A look at the shareholders of Reliv’ International Inc (NASDAQ:RELV) can tell us which group is most powerful. Institutions will often hold stock in bigger companies, and we expect to see insiders owning a noticeable percentage of the smaller ones. I generally like to see some degree of insider ownership, even if only a little. As Nassim Nicholas Taleb said, ‘Don’t tell me what you think, tell me what you have in your portfolio.’
Reliv’ International is not a large company by global standards. It has a market capitalization of US$8.7m, which means it wouldn’t have the attention of many institutional investors. Taking a look at the our data on the ownership groups (below), it’s seems that institutions own shares in the company. Let’s take a closer look to see what the different types of shareholder can tell us about RELV.
What Does The Institutional Ownership Tell Us About Reliv’ International?
Institutional investors commonly compare their own returns to the returns of a commonly followed index. So they generally do consider buying larger companies that are included in the relevant benchmark index.
We can see that Reliv’ International does have institutional investors; and they hold 8.1% of the stock. This implies the analysts working for those institutions have looked at the stock and they like it. But just like anyone else, they could be wrong. It is not uncommon to see a big share price drop if two large institutional investors try to sell out of a stock at the same time. So it is worth checking the past earnings trajectory of Reliv’ International, (below). Of course, keep in mind that there are other factors to consider, too.
We note that hedge funds don’t have a meaningful investment in Reliv’ International. As far I can tell there isn’t analyst coverage of the company, so it is probably flying under the radar.
Insider Ownership Of Reliv’ International
While the precise definition of an insider can be subjective, almost everyone considers board members to be insiders. Management ultimately answers to the board. However, it is not uncommon for managers to be executive board members, especially if they are a founder or the CEO.
Insider ownership is positive when it signals leadership are thinking like the true owners of the company. However, high insider ownership can also give immense power to a small group within the company. This can be negative in some circumstances.
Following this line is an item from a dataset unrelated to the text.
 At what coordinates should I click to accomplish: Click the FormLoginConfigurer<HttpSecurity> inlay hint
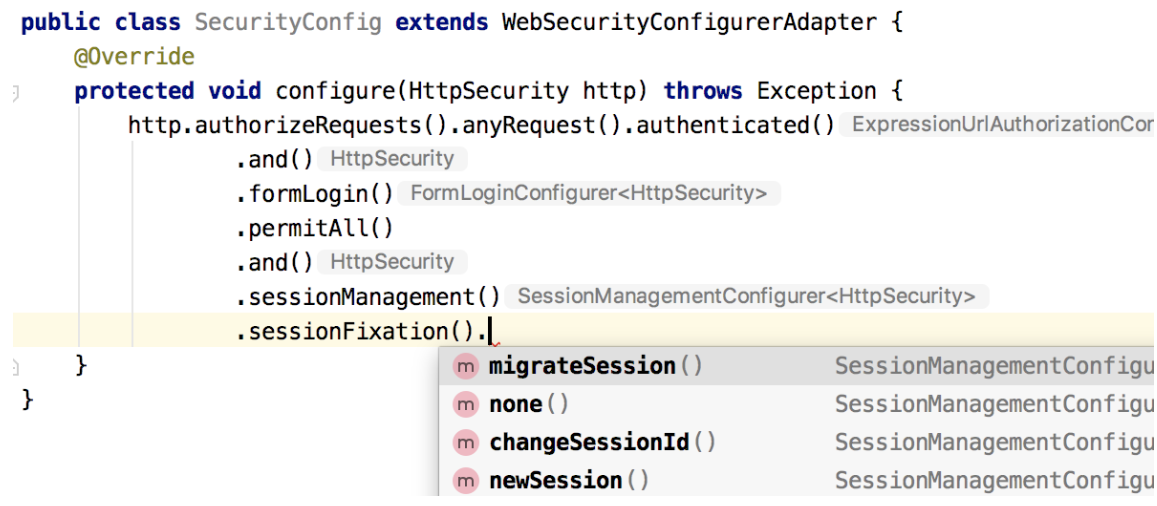(589, 193)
Our information suggests that insiders maintain a significant holding in Reliv’ International Inc. Insiders own US$2.6m worth of shares in the US$8.7m company. It is great to see insiders so invested in the business. It might be worth checking if those insiders have been buying recently.
General Public Ownership
The general public, mostly retail investors, hold a substantial 54% stake in RELV, suggesting it is a fairly popular stock. This level of ownership gives retail investors the power to sway key policy decisions such as board composition, executive compensation, and the dividend payout ratio.
Private Company Ownership
Our data indicates that Private Companies hold 3.4%, of the company’s shares. It’s hard to draw any conclusions from this fact alone, so its worth looking into who owns those private companies. Sometimes insiders or other related parties have an interest in shares in a public company through a separate private company.
Public Company Ownership
We can see that public companies hold 3.7%, of the RELV shares on issue. We can’t be certain, but this is quite possible this is a strategic stake. The businesses may be similar, or work together.
I find it very interesting to look at who exactly owns a company. But to truly gain insight, we need to consider other information, too.
I always like to check for a history of revenue growth. You can too, by accessing this free chart of historic revenue and earnings in this detailed graph.
Of course this may not be the best stock to buy. So take a peek at this free free list of interesting companies.
NB: Figures in this article are calculated using data from the last twelve months, which refer to the 12-month period ending on the last date of the month the financial statement is dated. This may not be consistent with full year annual report figures.
To help readers see past the short term volatility of the financial market, we aim to bring you a long-term focused research analysis purely driven by fundamental data. Note that our analysis does not factor in the latest price-sensitive company announcements.